Feb 192013
 

Last week I ran across a blog post by Axel Achten (B|T) that outlined a few reasons why you should not use SELECT * in queries.   In the post, Axel used the SQLQueryStress tool by Adam Machanic (B|T) to stress-test a simple query using SELECT * and SELECT col1, col2,...  This gave me an idea to use the same SQLQueryStress tool to benchmark a stored procedure that’s prefixed with sp_.
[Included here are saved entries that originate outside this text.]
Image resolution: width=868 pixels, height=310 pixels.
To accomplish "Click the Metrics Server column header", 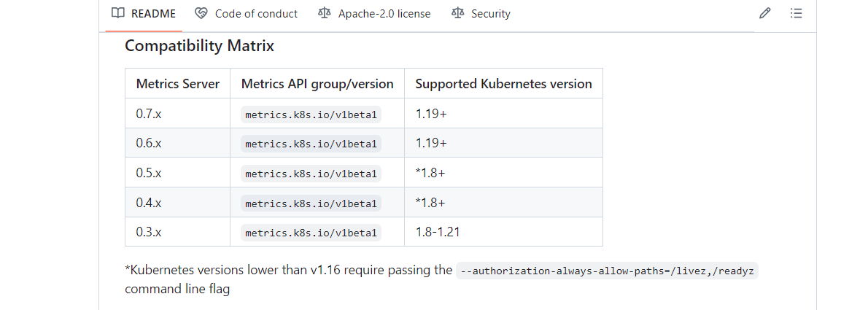I will click(x=177, y=84).
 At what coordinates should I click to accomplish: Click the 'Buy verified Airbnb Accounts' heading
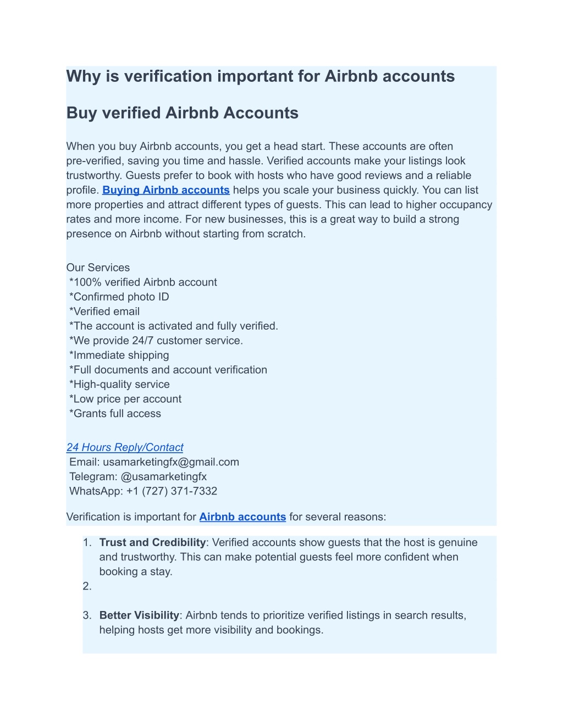pos(183,113)
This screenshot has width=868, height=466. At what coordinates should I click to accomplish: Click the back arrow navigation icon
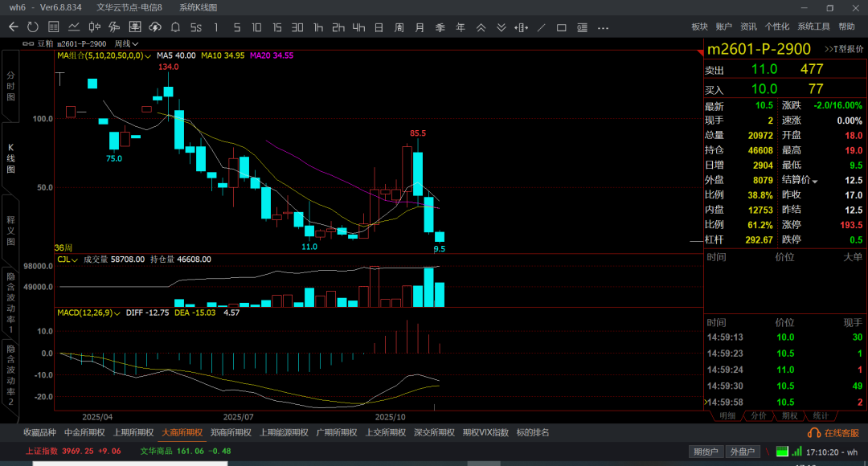[x=13, y=27]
All DBAs know, or should know, you should not prefix stored procedures with sp_.  Even Microsoft mentions the sp_ prefix is reserved for system stored procedures in Books Online.
I’m not going to discuss the do’s and don’ts of naming conventions.  What I want to know is there still a performance impact of using the sp_ prefix. 
For our test, we’ll use the AdventureWorks2012 database.  First we need to create two new stored procedures that selects from the Person.Person table.
USE AdventureWorks2012;
GO
CREATE PROCEDURE dbo.sp_SelectPerson AS SELECT * FROM Person.Person;
GO
CREATE PROCEDURE dbo.SelectPerson AS SELECT * FROM Person.Person;
GO

Next, we’ll clear the procedure cache, and then execute each procedure once to compile it and to ensure all the data pages are in the buffer.
DBCC FREEPROCCACHE;
GO
EXEC dbo.sp_SelectPerson;
GO
EXEC dbo.SelectPerson;
GO

Next, we’ll run execute each stored proc 100 times using SQLQueryStress and compare the results.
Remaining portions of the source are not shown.